Location
- Stockton Street Hartlepool, England, TS24 7NT
- Coordinates: 54°41′02″N 1°12′36″W﻿ / ﻿54.6840°N 1.2100°W

Information
- Type: Education
- Established: 1897
- Principal: Darren Hankey
- Website: www.hartlepoolfe.ac.uk

= Hartlepool College of Further Education =

Hartlepool College of Further Education is a non-denominational mixed further education college based in Hartlepool, United Kingdom, providing courses to students aged 16 and over. The college has existed in several forms since 1849, but occupied its now familiar location on Stockton Street in the early 1960s. In 2006 plans were made to replace the college building with a modern, purpose-built campus with dedicated specialist areas in Engineering, Aerospace, Automotive, Environmental Technologies, Construction, Hospitality and Catering, Health and Beauty, Sport and many others. The new building was constructed between 2009 and 2011 at a cost of £53 million, with final groundwork completed in summer 2012. The college was officially opened by Andrew Mountbatten-Windsor in February 2012. Its Skills Academy was opened by Peter Mandelson in October 2011.

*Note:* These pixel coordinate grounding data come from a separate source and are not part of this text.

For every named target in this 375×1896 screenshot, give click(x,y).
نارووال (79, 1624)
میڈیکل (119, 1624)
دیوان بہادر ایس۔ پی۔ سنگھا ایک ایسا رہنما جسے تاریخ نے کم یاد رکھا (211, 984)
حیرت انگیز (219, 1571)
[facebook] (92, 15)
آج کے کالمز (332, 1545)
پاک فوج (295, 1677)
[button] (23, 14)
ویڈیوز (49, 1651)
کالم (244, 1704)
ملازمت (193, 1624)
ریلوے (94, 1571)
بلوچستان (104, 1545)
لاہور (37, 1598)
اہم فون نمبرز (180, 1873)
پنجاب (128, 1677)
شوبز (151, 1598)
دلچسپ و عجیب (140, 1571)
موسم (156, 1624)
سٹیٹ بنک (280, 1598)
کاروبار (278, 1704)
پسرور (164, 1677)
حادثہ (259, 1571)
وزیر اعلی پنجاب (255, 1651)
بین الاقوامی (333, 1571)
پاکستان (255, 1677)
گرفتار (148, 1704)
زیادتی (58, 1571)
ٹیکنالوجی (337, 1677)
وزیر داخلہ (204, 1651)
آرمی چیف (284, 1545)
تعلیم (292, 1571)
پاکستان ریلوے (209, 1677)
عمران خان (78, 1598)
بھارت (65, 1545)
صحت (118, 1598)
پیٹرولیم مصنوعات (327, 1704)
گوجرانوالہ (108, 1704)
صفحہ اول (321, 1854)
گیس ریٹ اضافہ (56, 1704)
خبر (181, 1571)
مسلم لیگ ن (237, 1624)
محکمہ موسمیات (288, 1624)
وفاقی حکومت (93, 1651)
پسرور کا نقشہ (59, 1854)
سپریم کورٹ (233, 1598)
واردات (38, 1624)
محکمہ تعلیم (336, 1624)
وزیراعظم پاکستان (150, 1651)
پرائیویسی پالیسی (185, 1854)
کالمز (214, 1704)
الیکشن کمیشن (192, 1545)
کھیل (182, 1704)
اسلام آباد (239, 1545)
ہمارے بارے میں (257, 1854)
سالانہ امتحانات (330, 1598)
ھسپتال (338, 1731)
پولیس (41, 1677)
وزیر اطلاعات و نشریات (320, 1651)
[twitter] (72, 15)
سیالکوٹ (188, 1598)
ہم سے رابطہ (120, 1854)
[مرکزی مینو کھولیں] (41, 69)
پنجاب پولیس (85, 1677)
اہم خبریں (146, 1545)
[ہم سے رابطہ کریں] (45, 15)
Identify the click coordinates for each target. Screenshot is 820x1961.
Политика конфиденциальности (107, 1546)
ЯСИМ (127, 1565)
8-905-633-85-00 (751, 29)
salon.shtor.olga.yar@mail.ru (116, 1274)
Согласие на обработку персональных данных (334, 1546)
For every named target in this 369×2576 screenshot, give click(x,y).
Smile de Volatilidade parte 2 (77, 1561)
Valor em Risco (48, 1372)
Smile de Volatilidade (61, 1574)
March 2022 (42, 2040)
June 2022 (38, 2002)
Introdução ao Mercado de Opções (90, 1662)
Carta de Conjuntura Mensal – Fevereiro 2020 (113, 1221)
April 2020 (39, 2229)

Resources to be found in the new college include an aircraft hangar containing two ex-RAF Jet Provost T5s, a Westland Gazelle Helicopter and a Rolls-Royce airliner engine, an 800m square open-air "Learning Terrace" for environmental technologies, a dedicated Sixth Form Centre, a sports science laboratory and CryoSpa, a large conference centre, a restaurant (The Flagship) and the Luminary Suite, a centre containing health, hair and beauty salons and a fully equipped fitness suite. Many of the college's facilities are available commercially to the public, and open extended hours and weekends.

The college is the largest provider of apprenticeships in the Tees Valley, and has contact with over 2,000 businesses and employers. Its employer engagement is rated "Outstanding" by OfSTED.